Directions for this task ▸ In the government contracts round-up, what is the deadline for completing the 2022 EEO-1 Data Collection?

Text block ▸
=== Begin Enclosure ===

Government Contracts Legal Round-Up | 2023 Issue 21

Jenner & Block

Welcome to Jenner & Block’s Government Contracts Legal Round‑Up, a biweekly update on important government contracts developments. This update offers brief summaries of key developments for government contracts legal, compliance, contracting, and business executives.

Commercial Item Contracting Update

A recent DFARS amendment restricts DoD contracting officers’ ability to include non-commercial FAR and DFARS clauses in new solicitations for commercial products and services. The new rule also curtails the types of clauses that DoD prime contractors can flow down to subcontracts for commercial products and services. Previously, the DFARS vaguely permitted prime contractors to flow down additional clauses above and beyond the mandatory flow-downs. Under the amended rule, only mandatory flow-downs are permitted. Additional DFARS amendments are expected as part of a broader initiative to clarify the rules for commercial subcontracts, including a much-anticipated definition of the term “subcontract.”

Artificial Intelligence Update

Byte-Sized Steps – Navigating the Biden Executive Order on AI and Other Recent Developments in AI Regulation

President Biden signed a long-awaited executive order that builds upon the administration’s previously released, non-binding Blueprint for an AI Bill of Rights, and seeks to catalyze both agency action and congressional legislation on artificial intelligence in the coming months. The Federal AI Executive Order covers myriad concerns that have been raised relating to AI—from cybersecurity to anti-discrimination to competition. This executive order builds on state executive and international efforts to regulate AI. Jenner & Block has compared the key elements of major orders and a new international code of conduct to regulate AI to help companies, including government contractors, understand the risks and concerns they face in building or integrating AI tools into their consumer or enterprise-facing products and services.

EEO-1 Data Collection Update

The 2022 EEO-1 Data Collection Process is Finally Open

After multiple delays, the collection is open. The deadline for completion is December 5, 2023.

=== End Enclosure ===

Recorded data ▸

=== Begin Enclosure ===

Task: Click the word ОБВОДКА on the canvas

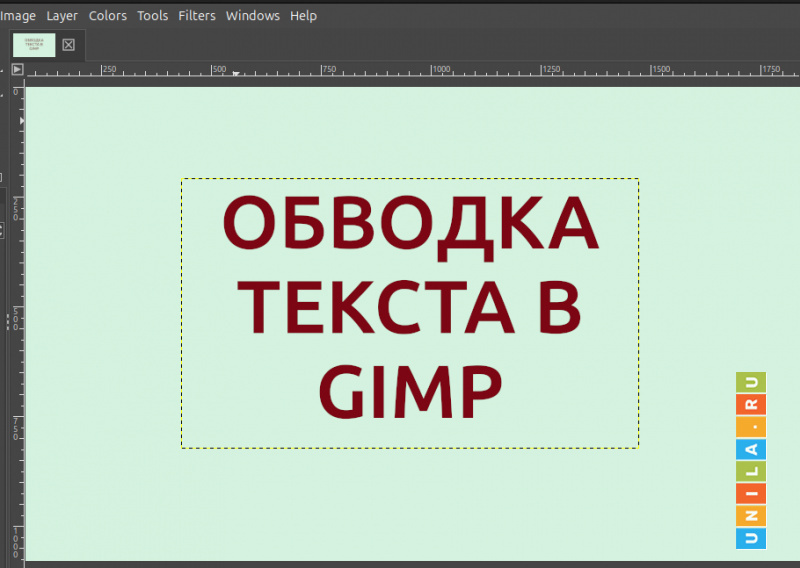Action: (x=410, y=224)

=== End Enclosure ===
=== Begin Enclosure ===

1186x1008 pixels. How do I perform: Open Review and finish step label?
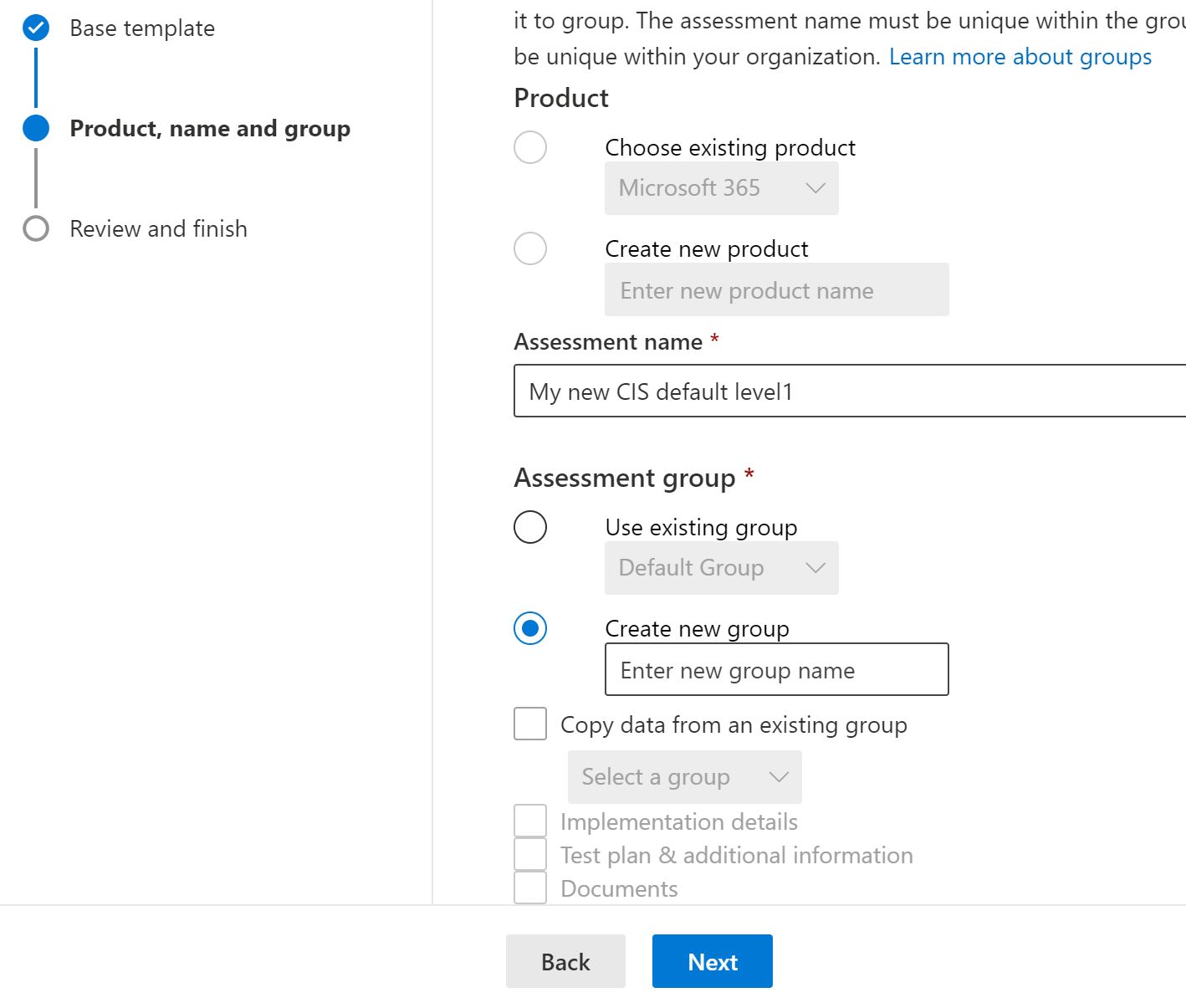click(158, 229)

=== End Enclosure ===

Finished exercise ▸ December 5, 2023